Hörder SC ist der unglücklichste Verlierer

DORTMUND Auf diesen "Titel" hätten sie gerne verzichtet. Aber der Hörder SC war ohne Zweifel der unglücklichste Verlierer der Zwischenrunde. Erst im Achtmeterschießen des Entscheidungsspiels gegen den Kirchhörder SC ereilte den A-Kreisligisten in der Halle Renninghausen das Aus.

Hörder SC ist der unglücklichste Verlierer

Die besten Bilder des zweiten Zwischenrunden-Tages in der Halle Renninghausen.

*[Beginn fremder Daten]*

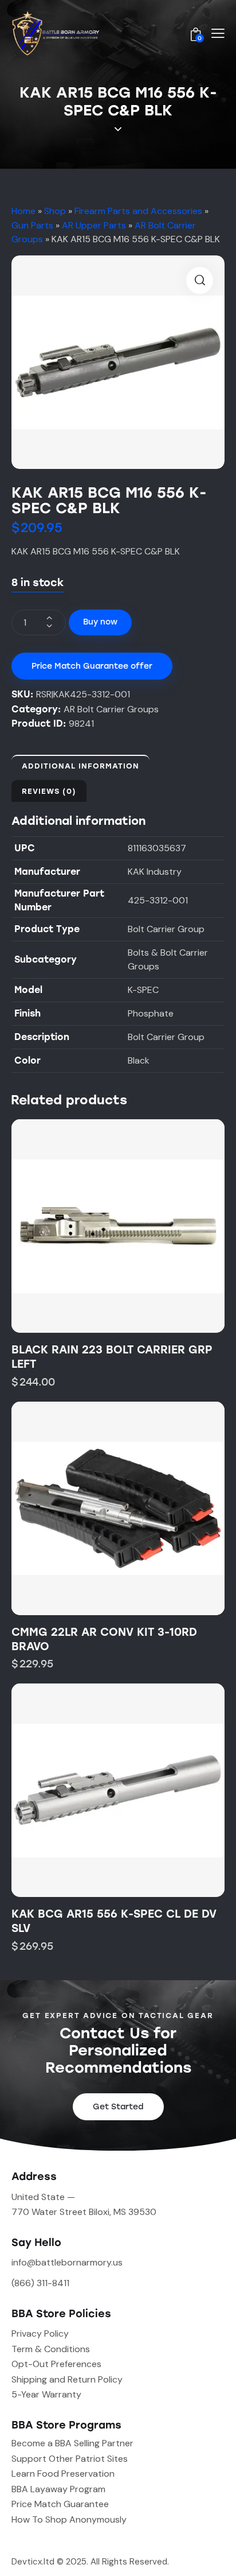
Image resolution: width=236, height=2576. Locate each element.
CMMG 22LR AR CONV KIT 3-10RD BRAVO (104, 1639)
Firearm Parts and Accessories (138, 211)
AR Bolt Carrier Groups (111, 709)
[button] (199, 280)
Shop (55, 211)
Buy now (100, 622)
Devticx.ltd (32, 2561)
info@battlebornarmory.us (67, 2262)
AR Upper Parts (94, 225)
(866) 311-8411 (40, 2283)
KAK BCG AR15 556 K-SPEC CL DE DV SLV (114, 1921)
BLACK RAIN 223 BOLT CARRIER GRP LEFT (112, 1357)
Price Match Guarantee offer (92, 666)
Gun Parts (32, 225)
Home (23, 211)
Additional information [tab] (80, 766)
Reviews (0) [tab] (49, 791)
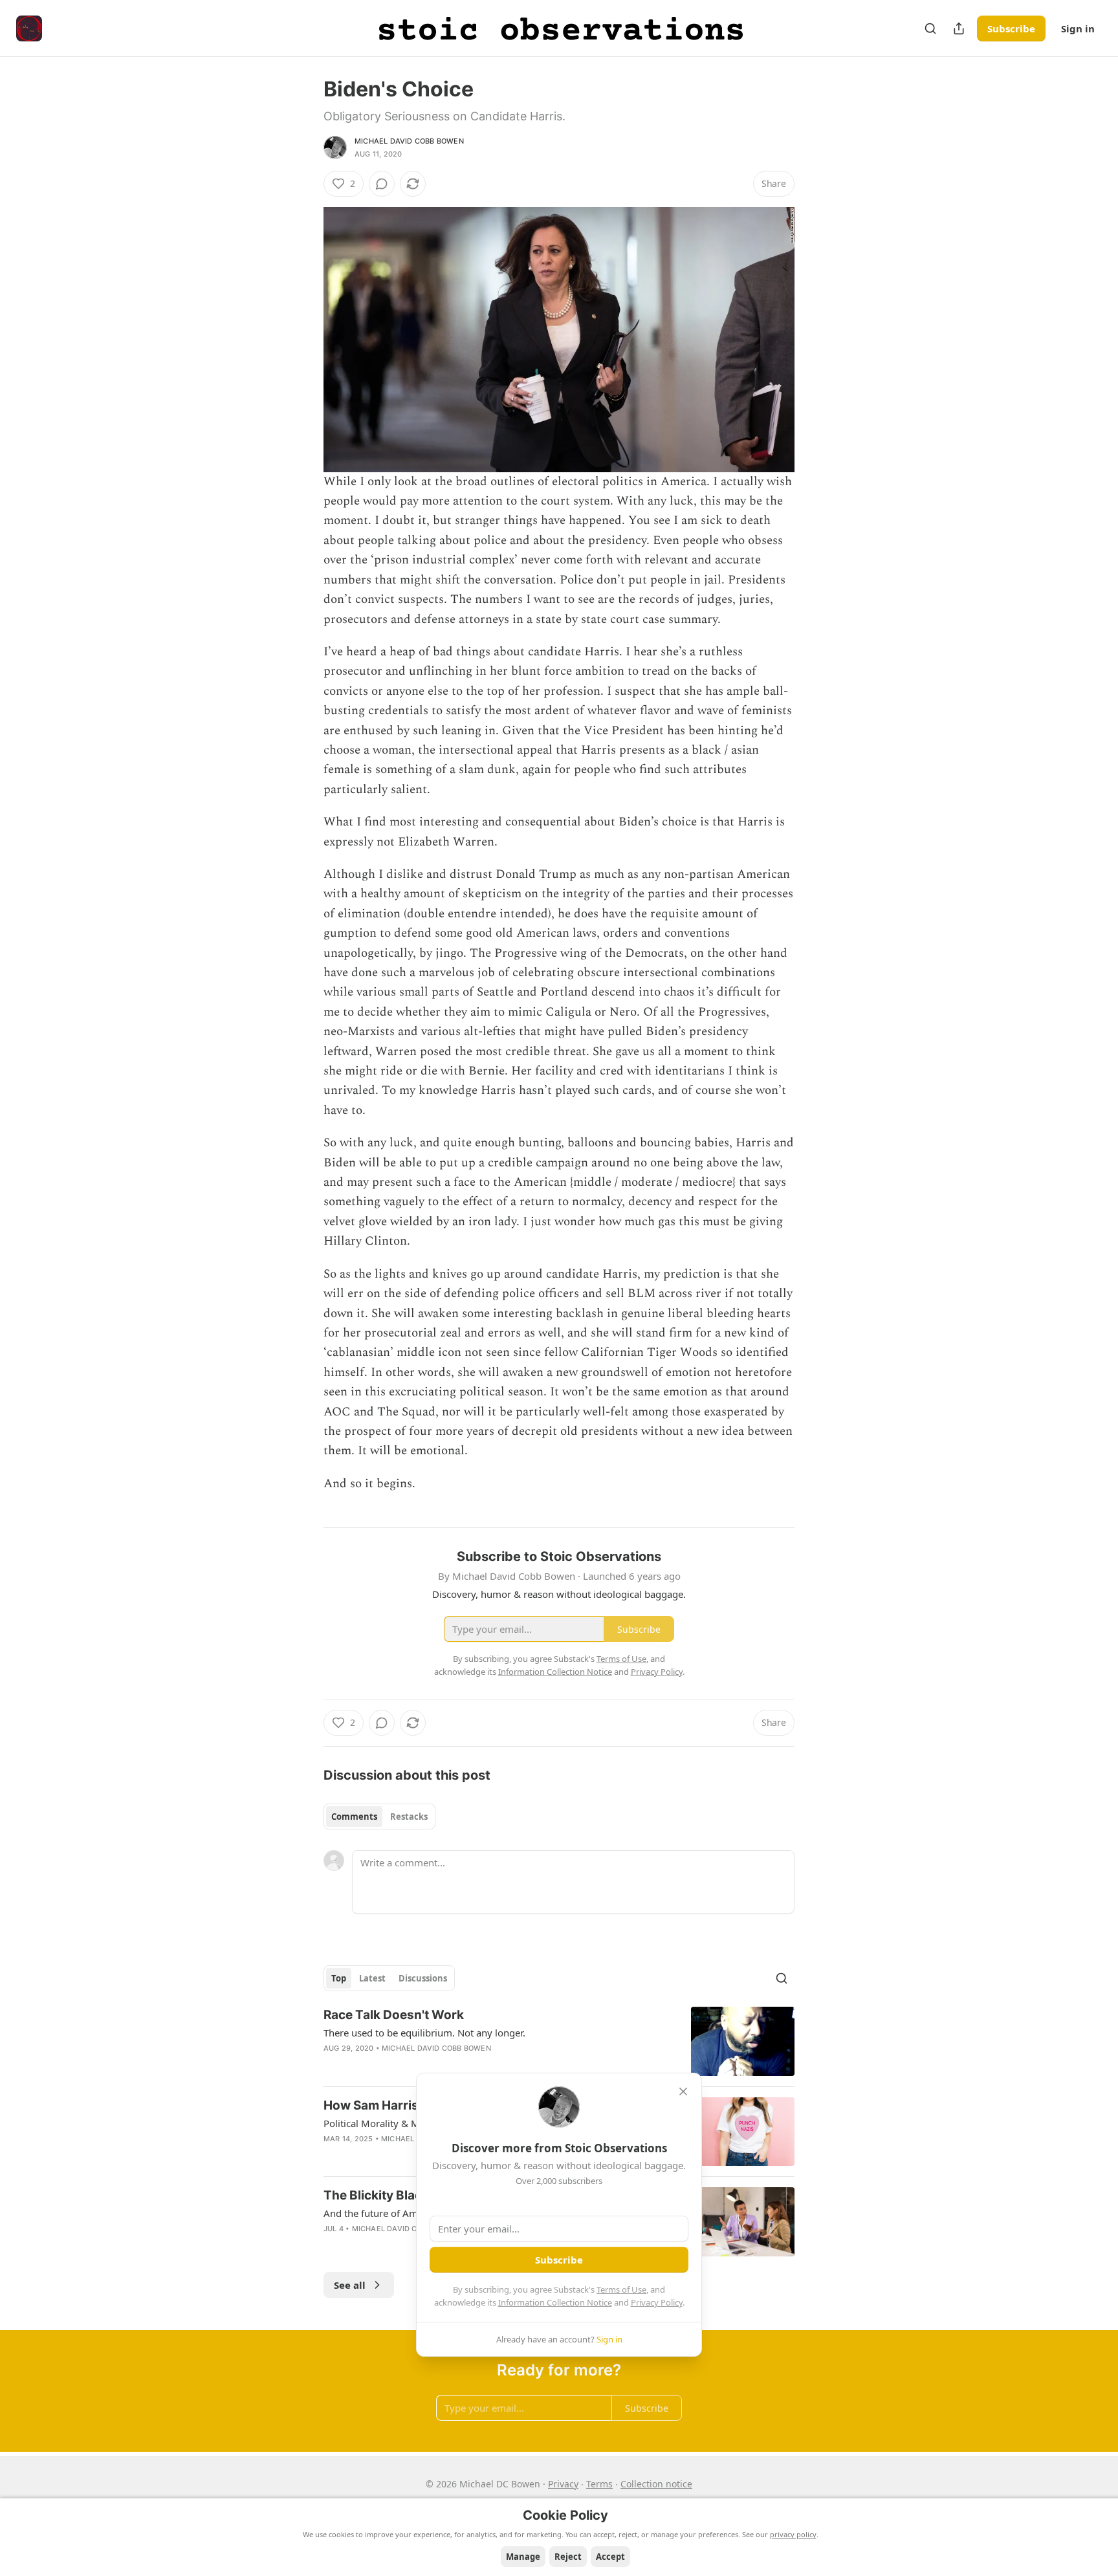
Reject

Vorbei der Traum von der ersten Endrunden-Teilnahme seit acht Jahren. Bitter, nachdem die Mannschaft von Trainer Thorsten Fischmann ein tolles Turnier gespielt hatte. Nach zwei 2:1-Siegen über den TuS Körne und den VfL Hörde und einer unglücklichen 1:3-Niederlage gegen Oberligist FC Brünninghausen hatten sich die Benninghofer als Gruppenzweiter für die Überkreuzspiele qualifiziert und dort dem Hombrucher SV in einem packenden Spiel 20 Minuten lang Paroli geboten. Mit 2:0 lagen sie durch Philipp Behrend und Thorsten Kuznik bereits vorne, ehe der Landesligist die Wende schaffte.

"Hatten alles in der Hand"

Es blieb ja noch eine zweite Chance – und auch da führte der HSC gegen Kirchhörde durch Thorsten Kuznik und Till Ötting mit 2:0. „Wir hatten in beiden Spielen alles in der Hand, haben es aber leider nicht geschafft, den Vorsprung über die Zeit zu bringen“, bedauerte Fischmann, der seinen Spielern trotzdem nicht den geringsten Vorwurf machte. Letztendlich mangelte es dem A-Ligisten in entscheidenden Situationen an Cleverness und Ruhe.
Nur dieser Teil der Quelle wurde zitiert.